THE WAY THAT LEADS TO LIFE - PART 3
Sunday, March 24, 2019
Luke 9:35, 13:1-9
What about those eighteen people who were killed when the tower of Siloam fell on them? Do you think that they were more guilty of wrongdoing than everyone else who lives in Jerusalem? No, I tell you, but unless you change your hearts and lives, you will die just as they did.”
How easy it is to fall into the religion of “niceness” or simply “being good.” Like many in our own day, the people of Luke’s time generally believed that those who suffered did so as a punishment for sin and those who found themselves blessed deserved such blessings because of their own good behavior. Jesus describes both a political massacre of people who were killed by Pilate’s order as well as an event we might consider a natural disaster, the collapse of a tower which also killed many people. The point is that regardless of the cause of these tragedies, whether the result of someones sinful violence or an accident beyond anyone’s control, their deaths were undeserved. Victims of such tragedies are not held up as examples of divine justice or punishment.
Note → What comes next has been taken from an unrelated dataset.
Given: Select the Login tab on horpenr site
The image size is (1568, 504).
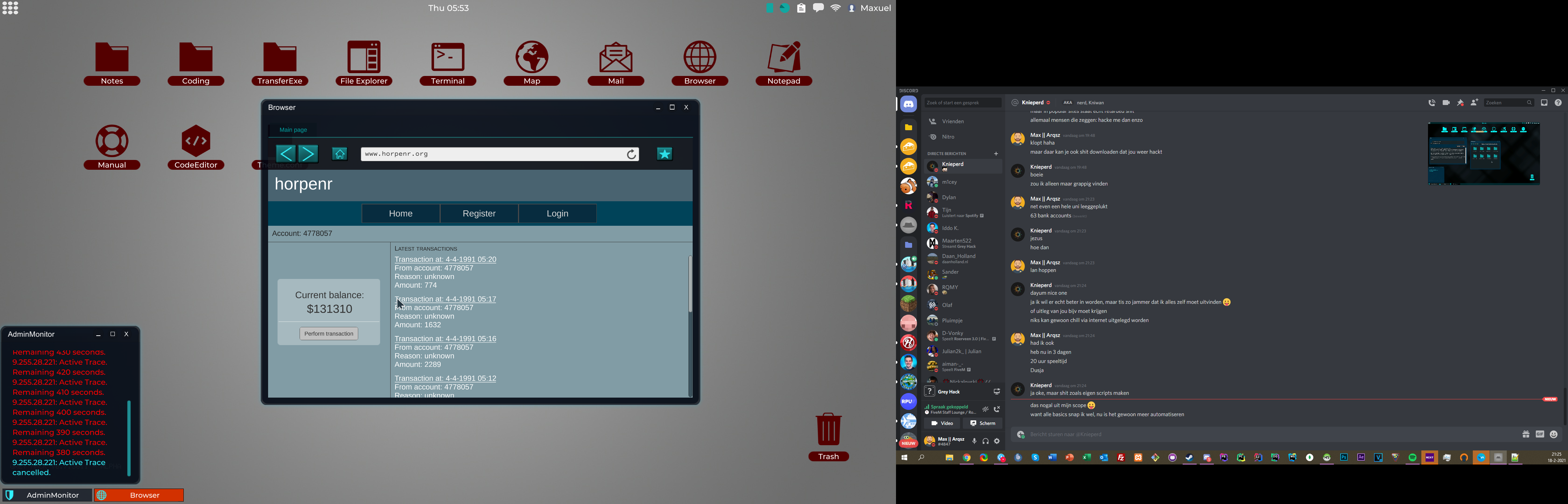Looking at the screenshot, I should click(557, 214).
Sadly, we still have preachers today proclaiming God’s wrath every time tragedy strikes. It does seem ironic, however, that when hundreds or even thousands of innocent people are killed by a hurricane, it is interpreted as God’s wrath on the entire city or nation (like New Orleans or Haiti) but when children are shot in a school, no one bears responsibility except that one unsuspected madman who somehow got his hands on a gun he shouldn’t have had.
Jesus warns us not to make such judgments about the wrath of God and reminds us that we might just as easily become innocent victims tragedy. Guilty or not guilty makes no difference when it comes to the timing or circumstances of our death.
But there also seems to be a bigger issue at play when Jesus tells the parable of this innocent fig tree. The tree is still alive, and because it has survived, the assumption is that it has not been subject to God’s judgment. This is like the person whose house is the only one left standing in the neighborhood after a tornado saying, “I guess God was looking out for me.” Was God not looking out for all the other people who were harmed around you? Were you really the only innocent person in the neighborhood worthy to be spared? And then things get even more complicated when we find out that that one person who was spared happens to be the most greedy, mean-spirited neighbor on the block while all the nice people lost everything.
The fig tree may be spared for another year, just like that person whose house was not destroyed by the storm. But we must be careful.
First, we must not assume that our salvation implies judgment or condemnation on those who have suffered or on the trees that have already died. Secondly, we must not assume that just because we were spared that everything is OK and that we are blessed. That’s not how this works.
God may show us mercy for a time so that he can care for us more closely, offering more fertilizer or pruning, but in the end we cannot go on as we have been and expect to just exist forever without bearing fruit. This is true of our individual lives and certainly true of our churches. We must bear fruit or we will die. Let us stop looking at everybody around us thinking we have it so much better and therefore we are “off the hook”. We must focus more on our own growth. We must become trees that bear good fruit, or nothing will save us in the end.
Don’t let God’s mercy be an excuse to stay the way you are. Become the person or the church that God wants you to be, bearing good fruit, for we never know when our last day might come.
Don’t let it escape your notice, dear friends, that with the Lord a single day is like a thousand years and a thousand years are like a single day. The Lord isn’t slow to keep his promise, as some think of slowness, but he is patient toward you, not wanting anyone to perish but all to change their hearts and lives.